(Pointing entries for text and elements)
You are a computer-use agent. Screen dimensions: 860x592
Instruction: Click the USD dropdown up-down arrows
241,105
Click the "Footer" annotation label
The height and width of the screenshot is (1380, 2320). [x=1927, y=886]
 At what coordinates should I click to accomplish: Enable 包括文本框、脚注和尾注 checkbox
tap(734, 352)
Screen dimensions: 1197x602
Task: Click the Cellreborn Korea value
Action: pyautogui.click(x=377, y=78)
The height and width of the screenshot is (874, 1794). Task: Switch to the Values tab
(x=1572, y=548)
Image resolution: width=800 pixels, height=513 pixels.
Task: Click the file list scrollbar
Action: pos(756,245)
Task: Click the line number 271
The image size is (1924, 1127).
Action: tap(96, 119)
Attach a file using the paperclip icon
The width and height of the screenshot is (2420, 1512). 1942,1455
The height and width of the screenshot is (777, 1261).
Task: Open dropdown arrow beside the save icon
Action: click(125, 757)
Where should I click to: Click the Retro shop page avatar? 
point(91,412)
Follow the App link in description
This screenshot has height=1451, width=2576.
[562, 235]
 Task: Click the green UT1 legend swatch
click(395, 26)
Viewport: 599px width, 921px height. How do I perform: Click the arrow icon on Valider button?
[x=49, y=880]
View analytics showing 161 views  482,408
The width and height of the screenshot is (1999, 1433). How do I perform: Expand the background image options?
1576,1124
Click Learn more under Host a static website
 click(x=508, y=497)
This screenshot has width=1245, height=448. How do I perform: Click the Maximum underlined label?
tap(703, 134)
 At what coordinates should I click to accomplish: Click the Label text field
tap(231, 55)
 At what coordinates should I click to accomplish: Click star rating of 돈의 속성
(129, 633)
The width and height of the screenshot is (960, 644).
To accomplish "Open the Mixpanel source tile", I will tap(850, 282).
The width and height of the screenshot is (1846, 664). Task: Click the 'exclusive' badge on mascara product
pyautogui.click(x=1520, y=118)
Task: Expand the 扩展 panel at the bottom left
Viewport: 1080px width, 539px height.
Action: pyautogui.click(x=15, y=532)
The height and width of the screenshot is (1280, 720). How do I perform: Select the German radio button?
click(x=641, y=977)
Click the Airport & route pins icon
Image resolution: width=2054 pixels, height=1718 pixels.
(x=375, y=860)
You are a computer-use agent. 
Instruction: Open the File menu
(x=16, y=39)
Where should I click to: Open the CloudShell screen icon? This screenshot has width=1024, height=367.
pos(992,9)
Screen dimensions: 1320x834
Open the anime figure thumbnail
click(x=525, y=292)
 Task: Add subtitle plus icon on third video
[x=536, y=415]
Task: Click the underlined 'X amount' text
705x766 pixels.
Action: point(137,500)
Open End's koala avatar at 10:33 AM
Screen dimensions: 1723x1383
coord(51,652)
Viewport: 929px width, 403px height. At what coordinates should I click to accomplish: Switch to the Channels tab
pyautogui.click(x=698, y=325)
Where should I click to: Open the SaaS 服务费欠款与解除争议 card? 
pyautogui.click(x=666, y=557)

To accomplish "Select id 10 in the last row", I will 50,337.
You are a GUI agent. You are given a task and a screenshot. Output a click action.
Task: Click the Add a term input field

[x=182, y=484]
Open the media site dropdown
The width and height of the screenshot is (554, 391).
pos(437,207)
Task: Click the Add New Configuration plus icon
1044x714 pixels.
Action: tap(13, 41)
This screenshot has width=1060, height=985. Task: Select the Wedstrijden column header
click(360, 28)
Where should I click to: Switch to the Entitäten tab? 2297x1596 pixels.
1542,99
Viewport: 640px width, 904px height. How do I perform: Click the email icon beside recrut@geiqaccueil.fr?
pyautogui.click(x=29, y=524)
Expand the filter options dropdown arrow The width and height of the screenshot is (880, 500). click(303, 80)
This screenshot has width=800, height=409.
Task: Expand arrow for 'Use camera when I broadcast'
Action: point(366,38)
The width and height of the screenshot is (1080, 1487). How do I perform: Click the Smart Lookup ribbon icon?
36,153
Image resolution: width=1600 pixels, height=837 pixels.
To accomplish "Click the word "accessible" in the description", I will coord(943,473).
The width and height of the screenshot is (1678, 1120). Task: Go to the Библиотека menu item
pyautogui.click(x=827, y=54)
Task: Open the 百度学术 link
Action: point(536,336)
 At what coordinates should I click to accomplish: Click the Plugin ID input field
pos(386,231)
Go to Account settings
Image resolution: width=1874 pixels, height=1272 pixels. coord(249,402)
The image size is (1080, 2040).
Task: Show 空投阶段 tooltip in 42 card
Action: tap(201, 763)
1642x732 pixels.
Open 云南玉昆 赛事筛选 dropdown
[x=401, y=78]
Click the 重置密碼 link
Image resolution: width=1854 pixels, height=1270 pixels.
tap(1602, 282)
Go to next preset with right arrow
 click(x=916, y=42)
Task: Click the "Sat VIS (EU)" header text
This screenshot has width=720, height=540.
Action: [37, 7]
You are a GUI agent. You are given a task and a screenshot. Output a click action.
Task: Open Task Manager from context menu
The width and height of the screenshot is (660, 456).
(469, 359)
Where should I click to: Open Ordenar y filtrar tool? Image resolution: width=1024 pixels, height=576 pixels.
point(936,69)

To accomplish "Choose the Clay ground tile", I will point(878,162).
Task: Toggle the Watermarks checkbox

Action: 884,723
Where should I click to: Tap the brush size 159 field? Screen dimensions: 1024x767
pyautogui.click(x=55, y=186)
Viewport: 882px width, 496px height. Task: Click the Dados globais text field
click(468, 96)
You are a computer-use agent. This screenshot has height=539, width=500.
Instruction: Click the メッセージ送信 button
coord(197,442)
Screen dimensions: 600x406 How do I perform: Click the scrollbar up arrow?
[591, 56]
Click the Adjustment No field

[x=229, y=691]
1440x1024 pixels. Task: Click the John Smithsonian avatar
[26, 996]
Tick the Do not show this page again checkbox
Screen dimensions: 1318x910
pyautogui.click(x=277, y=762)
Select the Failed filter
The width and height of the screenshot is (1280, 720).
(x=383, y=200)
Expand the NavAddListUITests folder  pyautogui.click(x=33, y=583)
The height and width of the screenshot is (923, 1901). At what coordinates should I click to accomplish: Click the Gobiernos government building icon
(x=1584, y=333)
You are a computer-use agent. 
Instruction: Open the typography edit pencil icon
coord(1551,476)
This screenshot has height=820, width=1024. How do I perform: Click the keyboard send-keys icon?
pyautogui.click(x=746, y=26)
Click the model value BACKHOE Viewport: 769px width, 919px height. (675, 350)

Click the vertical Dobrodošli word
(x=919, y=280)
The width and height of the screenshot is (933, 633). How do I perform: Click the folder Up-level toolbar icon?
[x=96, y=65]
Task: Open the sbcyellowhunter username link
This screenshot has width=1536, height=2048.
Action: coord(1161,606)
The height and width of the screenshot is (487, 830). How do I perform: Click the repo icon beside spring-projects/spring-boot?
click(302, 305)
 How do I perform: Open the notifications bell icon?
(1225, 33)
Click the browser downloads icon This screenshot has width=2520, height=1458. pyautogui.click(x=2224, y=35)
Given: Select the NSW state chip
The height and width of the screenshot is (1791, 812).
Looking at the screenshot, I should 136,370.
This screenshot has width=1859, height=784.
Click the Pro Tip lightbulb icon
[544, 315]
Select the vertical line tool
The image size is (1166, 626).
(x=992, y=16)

Objective
Copy each of the entries above word for word, with no changes.

Expected answer
You are a computer-use agent. Screen dimensions: 860x592
Instruction: Click the USD dropdown up-down arrows
241,105
Click the "Footer" annotation label
The height and width of the screenshot is (1380, 2320). [x=1927, y=886]
 At what coordinates should I click to accomplish: Enable 包括文本框、脚注和尾注 checkbox
tap(734, 352)
Screen dimensions: 1197x602
Task: Click the Cellreborn Korea value
Action: pyautogui.click(x=377, y=78)
The height and width of the screenshot is (874, 1794). Task: Switch to the Values tab
(x=1572, y=548)
Image resolution: width=800 pixels, height=513 pixels.
Task: Click the file list scrollbar
Action: pos(756,245)
Task: Click the line number 271
The image size is (1924, 1127).
Action: tap(96, 119)
Attach a file using the paperclip icon
The width and height of the screenshot is (2420, 1512). 1942,1455
The height and width of the screenshot is (777, 1261).
Task: Open dropdown arrow beside the save icon
Action: click(125, 757)
Where should I click to: Click the Retro shop page avatar? 
point(91,412)
Follow the App link in description
This screenshot has height=1451, width=2576.
[562, 235]
 Task: Click the green UT1 legend swatch
click(395, 26)
Viewport: 599px width, 921px height. How do I perform: Click the arrow icon on Valider button?
[x=49, y=880]
View analytics showing 161 views  482,408
The width and height of the screenshot is (1999, 1433). How do I perform: Expand the background image options?
1576,1124
Click Learn more under Host a static website
 click(x=508, y=497)
This screenshot has width=1245, height=448. How do I perform: Click the Maximum underlined label?
tap(703, 134)
 At what coordinates should I click to accomplish: Click the Label text field
tap(231, 55)
 At what coordinates should I click to accomplish: Click star rating of 돈의 속성
(129, 633)
The width and height of the screenshot is (960, 644).
To accomplish "Open the Mixpanel source tile", I will tap(850, 282).
The width and height of the screenshot is (1846, 664). Task: Click the 'exclusive' badge on mascara product
pyautogui.click(x=1520, y=118)
Task: Expand the 扩展 panel at the bottom left
Viewport: 1080px width, 539px height.
Action: pyautogui.click(x=15, y=532)
The height and width of the screenshot is (1280, 720). How do I perform: Select the German radio button?
click(x=641, y=977)
Click the Airport & route pins icon
Image resolution: width=2054 pixels, height=1718 pixels.
(x=375, y=860)
You are a computer-use agent. 
Instruction: Open the File menu
(x=16, y=39)
Where should I click to: Open the CloudShell screen icon? This screenshot has width=1024, height=367.
pos(992,9)
Screen dimensions: 1320x834
Open the anime figure thumbnail
click(x=525, y=292)
 Task: Add subtitle plus icon on third video
[x=536, y=415]
Task: Click the underlined 'X amount' text
705x766 pixels.
Action: point(137,500)
Open End's koala avatar at 10:33 AM
Screen dimensions: 1723x1383
coord(51,652)
Viewport: 929px width, 403px height. At what coordinates should I click to accomplish: Switch to the Channels tab
pyautogui.click(x=698, y=325)
Where should I click to: Open the SaaS 服务费欠款与解除争议 card? 
pyautogui.click(x=666, y=557)

To accomplish "Select id 10 in the last row", I will 50,337.
You are a GUI agent. You are given a task and a screenshot. Output a click action.
Task: Click the Add a term input field

[x=182, y=484]
Open the media site dropdown
The width and height of the screenshot is (554, 391).
pos(437,207)
Task: Click the Add New Configuration plus icon
1044x714 pixels.
Action: tap(13, 41)
This screenshot has width=1060, height=985. Task: Select the Wedstrijden column header
click(360, 28)
Where should I click to: Switch to the Entitäten tab? 2297x1596 pixels.
1542,99
Viewport: 640px width, 904px height. How do I perform: Click the email icon beside recrut@geiqaccueil.fr?
pyautogui.click(x=29, y=524)
Expand the filter options dropdown arrow The width and height of the screenshot is (880, 500). click(303, 80)
This screenshot has width=800, height=409.
Task: Expand arrow for 'Use camera when I broadcast'
Action: point(366,38)
The width and height of the screenshot is (1080, 1487). How do I perform: Click the Smart Lookup ribbon icon?
36,153
Image resolution: width=1600 pixels, height=837 pixels.
To accomplish "Click the word "accessible" in the description", I will coord(943,473).
The width and height of the screenshot is (1678, 1120). Task: Go to the Библиотека menu item
pyautogui.click(x=827, y=54)
Task: Open the 百度学术 link
Action: point(536,336)
 At what coordinates should I click to accomplish: Click the Plugin ID input field
pos(386,231)
Go to Account settings
Image resolution: width=1874 pixels, height=1272 pixels. coord(249,402)
The image size is (1080, 2040).
Task: Show 空投阶段 tooltip in 42 card
Action: tap(201, 763)
1642x732 pixels.
Open 云南玉昆 赛事筛选 dropdown
[x=401, y=78]
Click the 重置密碼 link
Image resolution: width=1854 pixels, height=1270 pixels.
tap(1602, 282)
Go to next preset with right arrow
 click(x=916, y=42)
Task: Click the "Sat VIS (EU)" header text
This screenshot has width=720, height=540.
Action: [37, 7]
You are a GUI agent. You are given a task and a screenshot. Output a click action.
Task: Open Task Manager from context menu
The width and height of the screenshot is (660, 456).
(469, 359)
Where should I click to: Open Ordenar y filtrar tool? Image resolution: width=1024 pixels, height=576 pixels.
point(936,69)

To accomplish "Choose the Clay ground tile", I will point(878,162).
Task: Toggle the Watermarks checkbox

Action: 884,723
Where should I click to: Tap the brush size 159 field? Screen dimensions: 1024x767
pyautogui.click(x=55, y=186)
Viewport: 882px width, 496px height. Task: Click the Dados globais text field
click(468, 96)
You are a computer-use agent. This screenshot has height=539, width=500.
Instruction: Click the メッセージ送信 button
coord(197,442)
Screen dimensions: 600x406 How do I perform: Click the scrollbar up arrow?
[591, 56]
Click the Adjustment No field

[x=229, y=691]
1440x1024 pixels. Task: Click the John Smithsonian avatar
[26, 996]
Tick the Do not show this page again checkbox
Screen dimensions: 1318x910
pyautogui.click(x=277, y=762)
Select the Failed filter
The width and height of the screenshot is (1280, 720).
(x=383, y=200)
Expand the NavAddListUITests folder  pyautogui.click(x=33, y=583)
The height and width of the screenshot is (923, 1901). At what coordinates should I click to accomplish: Click the Gobiernos government building icon
(x=1584, y=333)
You are a computer-use agent. 
Instruction: Open the typography edit pencil icon
coord(1551,476)
This screenshot has height=820, width=1024. How do I perform: Click the keyboard send-keys icon?
pyautogui.click(x=746, y=26)
Click the model value BACKHOE Viewport: 769px width, 919px height. (675, 350)

Click the vertical Dobrodošli word
(x=919, y=280)
The width and height of the screenshot is (933, 633). How do I perform: Click the folder Up-level toolbar icon?
[x=96, y=65]
Task: Open the sbcyellowhunter username link
This screenshot has width=1536, height=2048.
Action: coord(1161,606)
The height and width of the screenshot is (487, 830). How do I perform: Click the repo icon beside spring-projects/spring-boot?
click(302, 305)
 How do I perform: Open the notifications bell icon?
(1225, 33)
Click the browser downloads icon This screenshot has width=2520, height=1458. pyautogui.click(x=2224, y=35)
Given: Select the NSW state chip
The height and width of the screenshot is (1791, 812).
Looking at the screenshot, I should 136,370.
This screenshot has width=1859, height=784.
Click the Pro Tip lightbulb icon
[544, 315]
Select the vertical line tool
The image size is (1166, 626).
(x=992, y=16)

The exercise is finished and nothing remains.